Task to complete =>
Both the line with "This screenshot has height=944, width=1200." and the line with "Open comment bubble" in the records below must appear in the output, along with every line between them, exactly and with nothing added.

Given records =>
= = = =

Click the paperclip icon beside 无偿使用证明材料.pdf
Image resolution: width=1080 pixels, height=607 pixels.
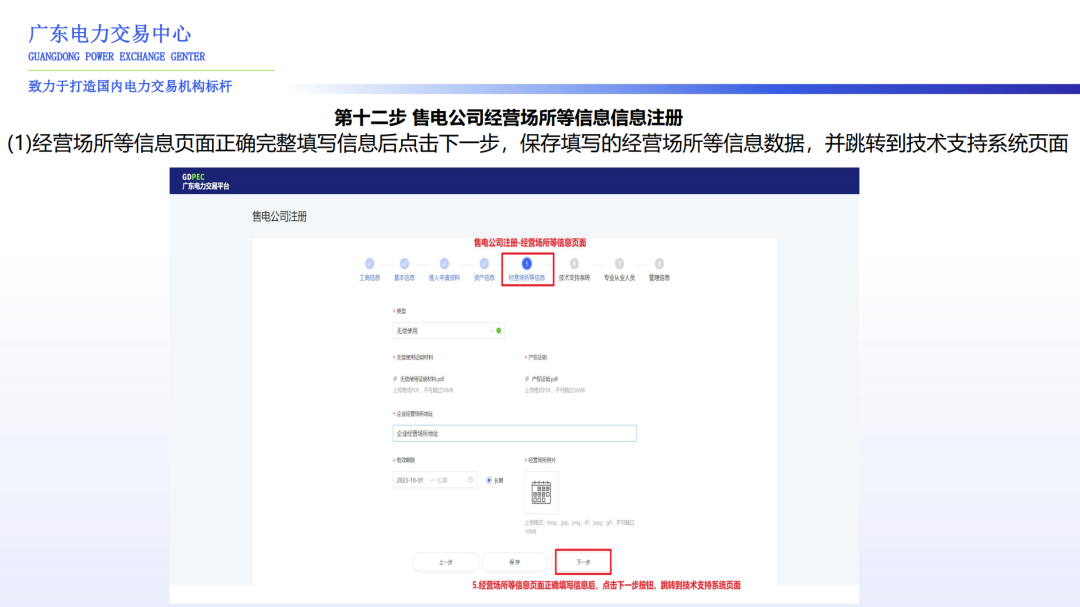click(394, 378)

= = = =

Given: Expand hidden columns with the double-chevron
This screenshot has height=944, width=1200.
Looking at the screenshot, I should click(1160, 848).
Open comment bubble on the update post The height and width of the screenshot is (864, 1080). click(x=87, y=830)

= = = =

Completed task =>
This screenshot has height=944, width=1200.
Looking at the screenshot, I should click(1160, 848).
Open comment bubble on the update post The height and width of the screenshot is (864, 1080). click(x=87, y=830)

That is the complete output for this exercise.